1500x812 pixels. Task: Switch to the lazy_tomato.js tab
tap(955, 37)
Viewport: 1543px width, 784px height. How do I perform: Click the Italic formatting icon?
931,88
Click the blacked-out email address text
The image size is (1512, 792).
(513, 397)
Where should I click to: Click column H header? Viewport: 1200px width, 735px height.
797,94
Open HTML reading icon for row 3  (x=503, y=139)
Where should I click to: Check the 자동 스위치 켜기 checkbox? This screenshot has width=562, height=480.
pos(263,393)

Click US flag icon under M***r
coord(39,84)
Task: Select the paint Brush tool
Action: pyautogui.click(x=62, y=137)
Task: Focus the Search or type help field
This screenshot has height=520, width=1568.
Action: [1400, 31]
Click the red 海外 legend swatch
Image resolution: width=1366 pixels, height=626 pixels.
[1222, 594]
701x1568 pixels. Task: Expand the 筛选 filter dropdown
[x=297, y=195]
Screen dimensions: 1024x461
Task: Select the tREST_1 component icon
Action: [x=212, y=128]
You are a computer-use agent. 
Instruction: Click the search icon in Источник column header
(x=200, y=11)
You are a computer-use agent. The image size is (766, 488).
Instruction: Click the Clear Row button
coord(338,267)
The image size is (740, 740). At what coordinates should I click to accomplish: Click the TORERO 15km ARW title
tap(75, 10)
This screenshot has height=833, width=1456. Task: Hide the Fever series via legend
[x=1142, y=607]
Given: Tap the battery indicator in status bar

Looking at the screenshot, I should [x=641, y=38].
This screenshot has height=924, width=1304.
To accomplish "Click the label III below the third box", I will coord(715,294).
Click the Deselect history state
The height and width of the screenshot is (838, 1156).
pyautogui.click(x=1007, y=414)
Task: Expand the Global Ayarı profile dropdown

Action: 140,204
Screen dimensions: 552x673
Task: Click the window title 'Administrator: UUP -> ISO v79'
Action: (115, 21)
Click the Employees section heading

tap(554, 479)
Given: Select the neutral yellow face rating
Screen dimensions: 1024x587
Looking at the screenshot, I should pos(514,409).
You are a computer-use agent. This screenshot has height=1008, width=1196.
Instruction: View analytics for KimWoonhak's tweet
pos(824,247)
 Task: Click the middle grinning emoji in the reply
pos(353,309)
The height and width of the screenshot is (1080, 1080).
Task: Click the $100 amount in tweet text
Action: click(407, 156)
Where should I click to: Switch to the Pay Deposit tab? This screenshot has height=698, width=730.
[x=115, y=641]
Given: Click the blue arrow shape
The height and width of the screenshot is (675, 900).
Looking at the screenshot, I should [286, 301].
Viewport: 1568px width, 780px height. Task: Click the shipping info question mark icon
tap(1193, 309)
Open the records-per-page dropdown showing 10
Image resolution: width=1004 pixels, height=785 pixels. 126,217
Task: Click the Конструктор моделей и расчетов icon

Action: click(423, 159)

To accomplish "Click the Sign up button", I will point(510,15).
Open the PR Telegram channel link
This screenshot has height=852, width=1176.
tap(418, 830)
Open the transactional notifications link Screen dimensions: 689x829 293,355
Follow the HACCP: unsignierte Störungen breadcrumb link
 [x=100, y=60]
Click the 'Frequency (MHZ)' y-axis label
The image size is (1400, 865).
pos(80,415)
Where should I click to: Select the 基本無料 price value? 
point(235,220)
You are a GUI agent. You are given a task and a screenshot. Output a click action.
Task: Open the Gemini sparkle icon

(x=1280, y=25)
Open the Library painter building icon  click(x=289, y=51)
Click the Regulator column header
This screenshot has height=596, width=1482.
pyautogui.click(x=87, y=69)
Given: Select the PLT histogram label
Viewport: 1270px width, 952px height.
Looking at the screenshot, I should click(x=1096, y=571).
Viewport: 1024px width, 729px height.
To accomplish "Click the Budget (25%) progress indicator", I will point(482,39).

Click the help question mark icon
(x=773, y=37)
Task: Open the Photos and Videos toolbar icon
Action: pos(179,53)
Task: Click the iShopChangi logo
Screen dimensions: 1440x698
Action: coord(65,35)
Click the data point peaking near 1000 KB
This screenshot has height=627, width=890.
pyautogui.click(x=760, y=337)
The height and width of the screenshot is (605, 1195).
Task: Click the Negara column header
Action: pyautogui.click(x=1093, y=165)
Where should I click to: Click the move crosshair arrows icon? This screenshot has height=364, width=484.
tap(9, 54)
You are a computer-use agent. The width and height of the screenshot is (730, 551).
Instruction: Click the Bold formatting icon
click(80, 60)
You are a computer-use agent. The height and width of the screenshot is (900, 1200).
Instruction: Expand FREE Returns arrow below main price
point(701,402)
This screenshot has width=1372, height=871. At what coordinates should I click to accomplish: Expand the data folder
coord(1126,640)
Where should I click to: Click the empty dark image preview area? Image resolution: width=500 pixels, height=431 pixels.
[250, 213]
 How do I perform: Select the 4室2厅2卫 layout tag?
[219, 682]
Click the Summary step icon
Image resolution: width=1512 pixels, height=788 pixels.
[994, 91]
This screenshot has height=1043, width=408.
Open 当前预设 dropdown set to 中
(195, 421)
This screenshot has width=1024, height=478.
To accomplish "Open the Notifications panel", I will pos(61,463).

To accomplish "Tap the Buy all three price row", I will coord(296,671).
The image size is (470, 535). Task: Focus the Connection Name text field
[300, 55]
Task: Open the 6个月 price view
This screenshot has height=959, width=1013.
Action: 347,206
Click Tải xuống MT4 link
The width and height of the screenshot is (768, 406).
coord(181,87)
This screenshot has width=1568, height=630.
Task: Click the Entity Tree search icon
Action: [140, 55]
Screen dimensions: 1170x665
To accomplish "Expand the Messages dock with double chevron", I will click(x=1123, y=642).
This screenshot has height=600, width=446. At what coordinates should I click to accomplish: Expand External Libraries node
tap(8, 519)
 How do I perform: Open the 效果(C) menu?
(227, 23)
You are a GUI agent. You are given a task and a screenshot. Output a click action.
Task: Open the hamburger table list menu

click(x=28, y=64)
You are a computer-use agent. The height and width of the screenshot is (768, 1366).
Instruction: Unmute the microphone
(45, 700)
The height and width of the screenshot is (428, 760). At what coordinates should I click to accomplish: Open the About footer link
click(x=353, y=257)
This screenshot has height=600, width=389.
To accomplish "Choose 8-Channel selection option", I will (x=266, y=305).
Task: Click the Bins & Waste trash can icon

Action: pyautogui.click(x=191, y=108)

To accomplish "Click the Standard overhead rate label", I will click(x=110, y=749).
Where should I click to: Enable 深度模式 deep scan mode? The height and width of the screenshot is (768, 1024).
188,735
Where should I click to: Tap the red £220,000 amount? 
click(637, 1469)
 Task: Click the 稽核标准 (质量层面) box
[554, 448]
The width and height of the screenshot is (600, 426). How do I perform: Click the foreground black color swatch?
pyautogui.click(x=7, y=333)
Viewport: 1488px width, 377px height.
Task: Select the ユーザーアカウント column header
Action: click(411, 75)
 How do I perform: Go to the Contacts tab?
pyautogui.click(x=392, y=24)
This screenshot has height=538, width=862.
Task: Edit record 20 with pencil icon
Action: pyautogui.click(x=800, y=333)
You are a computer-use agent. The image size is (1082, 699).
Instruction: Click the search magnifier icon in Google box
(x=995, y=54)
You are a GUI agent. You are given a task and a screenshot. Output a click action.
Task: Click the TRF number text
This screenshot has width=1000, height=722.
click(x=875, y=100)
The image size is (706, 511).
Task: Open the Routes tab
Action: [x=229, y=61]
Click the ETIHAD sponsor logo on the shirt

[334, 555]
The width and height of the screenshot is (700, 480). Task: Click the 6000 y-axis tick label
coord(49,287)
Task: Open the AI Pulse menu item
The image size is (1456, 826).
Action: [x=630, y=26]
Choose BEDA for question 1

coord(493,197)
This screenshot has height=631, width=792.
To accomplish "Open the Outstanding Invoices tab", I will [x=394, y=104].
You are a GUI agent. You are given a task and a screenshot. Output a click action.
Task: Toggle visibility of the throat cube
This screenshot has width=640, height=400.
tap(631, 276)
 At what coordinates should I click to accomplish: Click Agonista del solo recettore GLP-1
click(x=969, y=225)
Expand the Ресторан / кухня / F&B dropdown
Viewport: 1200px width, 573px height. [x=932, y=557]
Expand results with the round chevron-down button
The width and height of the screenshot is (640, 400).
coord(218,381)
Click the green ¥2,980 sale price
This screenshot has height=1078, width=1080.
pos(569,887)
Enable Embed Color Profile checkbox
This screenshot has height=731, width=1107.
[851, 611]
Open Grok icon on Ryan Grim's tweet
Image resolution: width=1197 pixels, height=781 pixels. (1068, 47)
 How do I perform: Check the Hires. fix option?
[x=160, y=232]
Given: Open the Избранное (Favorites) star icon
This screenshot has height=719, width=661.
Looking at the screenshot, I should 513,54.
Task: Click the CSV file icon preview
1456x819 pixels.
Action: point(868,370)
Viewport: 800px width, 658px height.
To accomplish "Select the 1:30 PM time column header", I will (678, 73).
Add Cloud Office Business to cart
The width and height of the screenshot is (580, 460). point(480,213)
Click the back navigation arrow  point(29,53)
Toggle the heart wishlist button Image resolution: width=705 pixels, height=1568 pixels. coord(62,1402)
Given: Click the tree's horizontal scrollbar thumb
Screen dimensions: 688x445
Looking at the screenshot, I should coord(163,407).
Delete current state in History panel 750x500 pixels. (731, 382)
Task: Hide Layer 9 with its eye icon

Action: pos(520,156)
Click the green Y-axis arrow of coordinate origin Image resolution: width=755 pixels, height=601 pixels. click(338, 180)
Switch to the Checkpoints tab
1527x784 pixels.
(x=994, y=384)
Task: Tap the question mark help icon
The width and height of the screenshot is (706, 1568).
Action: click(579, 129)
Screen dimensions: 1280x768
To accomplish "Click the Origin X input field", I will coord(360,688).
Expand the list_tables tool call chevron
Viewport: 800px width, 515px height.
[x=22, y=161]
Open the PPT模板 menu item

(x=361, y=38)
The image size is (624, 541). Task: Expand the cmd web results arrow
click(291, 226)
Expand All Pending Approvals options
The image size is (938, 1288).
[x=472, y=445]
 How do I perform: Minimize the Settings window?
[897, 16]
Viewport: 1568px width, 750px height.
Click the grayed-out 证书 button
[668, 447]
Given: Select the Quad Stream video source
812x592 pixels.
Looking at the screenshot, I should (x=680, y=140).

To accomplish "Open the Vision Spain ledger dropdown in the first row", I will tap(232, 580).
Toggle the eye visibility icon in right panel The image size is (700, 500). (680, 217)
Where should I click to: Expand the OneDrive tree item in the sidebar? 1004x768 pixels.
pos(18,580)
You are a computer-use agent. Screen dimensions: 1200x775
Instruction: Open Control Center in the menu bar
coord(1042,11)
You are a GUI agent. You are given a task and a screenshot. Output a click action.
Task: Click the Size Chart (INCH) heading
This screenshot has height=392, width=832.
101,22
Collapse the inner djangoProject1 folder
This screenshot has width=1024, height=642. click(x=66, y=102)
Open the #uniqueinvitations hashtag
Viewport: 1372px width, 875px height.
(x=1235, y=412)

What needs to be done: Read each line of the material, and wherever the word "state" turns up, copy that line.

Solution to this problem:
Click the Deselect history state
Delete current state in History panel 750x500 pixels. (731, 382)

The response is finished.